# Objective:
Copy out the material below, substituting "screen assistant" for every "computer-use agent" and leaving everything else untouched.

# Given information:

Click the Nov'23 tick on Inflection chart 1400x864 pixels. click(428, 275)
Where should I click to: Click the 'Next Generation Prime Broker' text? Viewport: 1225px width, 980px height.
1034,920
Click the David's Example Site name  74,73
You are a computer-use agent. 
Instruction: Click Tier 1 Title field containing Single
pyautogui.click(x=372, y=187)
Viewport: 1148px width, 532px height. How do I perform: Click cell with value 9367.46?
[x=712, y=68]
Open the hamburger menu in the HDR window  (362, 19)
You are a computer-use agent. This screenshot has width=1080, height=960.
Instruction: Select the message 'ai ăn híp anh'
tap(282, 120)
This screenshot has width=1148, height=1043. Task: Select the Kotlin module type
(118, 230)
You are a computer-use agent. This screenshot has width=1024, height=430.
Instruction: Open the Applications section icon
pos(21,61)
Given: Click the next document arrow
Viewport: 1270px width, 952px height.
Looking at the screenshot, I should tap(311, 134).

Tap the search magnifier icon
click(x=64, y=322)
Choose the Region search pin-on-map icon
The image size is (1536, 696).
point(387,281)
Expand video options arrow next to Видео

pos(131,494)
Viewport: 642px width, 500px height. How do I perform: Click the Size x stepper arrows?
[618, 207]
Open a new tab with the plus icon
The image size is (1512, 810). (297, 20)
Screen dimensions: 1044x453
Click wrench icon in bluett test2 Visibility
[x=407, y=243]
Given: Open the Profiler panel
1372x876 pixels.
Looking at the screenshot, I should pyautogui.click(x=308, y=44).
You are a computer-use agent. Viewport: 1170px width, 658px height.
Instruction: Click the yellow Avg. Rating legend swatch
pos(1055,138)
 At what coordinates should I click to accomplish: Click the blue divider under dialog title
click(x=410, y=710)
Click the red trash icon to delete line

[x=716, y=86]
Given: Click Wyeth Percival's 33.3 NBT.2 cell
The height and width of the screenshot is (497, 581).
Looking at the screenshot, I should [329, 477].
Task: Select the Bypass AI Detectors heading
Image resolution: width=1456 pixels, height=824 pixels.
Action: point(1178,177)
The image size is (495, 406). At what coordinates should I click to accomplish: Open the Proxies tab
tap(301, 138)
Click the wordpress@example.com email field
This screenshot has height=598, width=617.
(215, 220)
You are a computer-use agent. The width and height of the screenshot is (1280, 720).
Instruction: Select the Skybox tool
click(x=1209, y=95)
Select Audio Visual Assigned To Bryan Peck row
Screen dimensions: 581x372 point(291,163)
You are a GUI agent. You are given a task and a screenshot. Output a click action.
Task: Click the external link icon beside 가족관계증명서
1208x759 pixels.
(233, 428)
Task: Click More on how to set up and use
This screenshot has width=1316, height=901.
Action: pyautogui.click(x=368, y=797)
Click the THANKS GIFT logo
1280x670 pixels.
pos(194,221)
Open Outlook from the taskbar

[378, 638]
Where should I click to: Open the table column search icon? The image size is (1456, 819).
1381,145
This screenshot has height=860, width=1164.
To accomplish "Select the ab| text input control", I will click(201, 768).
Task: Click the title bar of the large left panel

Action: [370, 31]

# Problem solution:
Click the Nov'23 tick on Inflection chart 1400x864 pixels. click(428, 275)
Where should I click to: Click the 'Next Generation Prime Broker' text? Viewport: 1225px width, 980px height.
1034,920
Click the David's Example Site name  74,73
You are a screen assistant. 
Instruction: Click Tier 1 Title field containing Single
pyautogui.click(x=372, y=187)
Viewport: 1148px width, 532px height. How do I perform: Click cell with value 9367.46?
[x=712, y=68]
Open the hamburger menu in the HDR window  (362, 19)
You are a screen assistant. This screenshot has width=1080, height=960.
Instruction: Select the message 'ai ăn híp anh'
tap(282, 120)
This screenshot has width=1148, height=1043. Task: Select the Kotlin module type
(118, 230)
You are a screen assistant. This screenshot has width=1024, height=430.
Instruction: Open the Applications section icon
pos(21,61)
Given: Click the next document arrow
Viewport: 1270px width, 952px height.
Looking at the screenshot, I should tap(311, 134).

Tap the search magnifier icon
click(x=64, y=322)
Choose the Region search pin-on-map icon
The image size is (1536, 696).
point(387,281)
Expand video options arrow next to Видео

pos(131,494)
Viewport: 642px width, 500px height. How do I perform: Click the Size x stepper arrows?
[618, 207]
Open a new tab with the plus icon
The image size is (1512, 810). (297, 20)
Screen dimensions: 1044x453
Click wrench icon in bluett test2 Visibility
[x=407, y=243]
Given: Open the Profiler panel
1372x876 pixels.
Looking at the screenshot, I should pyautogui.click(x=308, y=44).
You are a screen assistant. Viewport: 1170px width, 658px height.
Instruction: Click the yellow Avg. Rating legend swatch
pos(1055,138)
 At what coordinates should I click to accomplish: Click the blue divider under dialog title
click(x=410, y=710)
Click the red trash icon to delete line

[x=716, y=86]
Given: Click Wyeth Percival's 33.3 NBT.2 cell
The height and width of the screenshot is (497, 581).
Looking at the screenshot, I should [329, 477].
Task: Select the Bypass AI Detectors heading
Image resolution: width=1456 pixels, height=824 pixels.
Action: point(1178,177)
The image size is (495, 406). At what coordinates should I click to accomplish: Open the Proxies tab
tap(301, 138)
Click the wordpress@example.com email field
This screenshot has height=598, width=617.
(215, 220)
You are a screen assistant. The width and height of the screenshot is (1280, 720).
Instruction: Select the Skybox tool
click(x=1209, y=95)
Select Audio Visual Assigned To Bryan Peck row
Screen dimensions: 581x372 point(291,163)
You are a GUI agent. You are given a task and a screenshot. Output a click action.
Task: Click the external link icon beside 가족관계증명서
1208x759 pixels.
(233, 428)
Task: Click More on how to set up and use
This screenshot has width=1316, height=901.
Action: pyautogui.click(x=368, y=797)
Click the THANKS GIFT logo
1280x670 pixels.
pos(194,221)
Open Outlook from the taskbar

[378, 638]
Where should I click to: Open the table column search icon? The image size is (1456, 819).
1381,145
This screenshot has height=860, width=1164.
To accomplish "Select the ab| text input control", I will click(201, 768).
Task: Click the title bar of the large left panel

Action: [370, 31]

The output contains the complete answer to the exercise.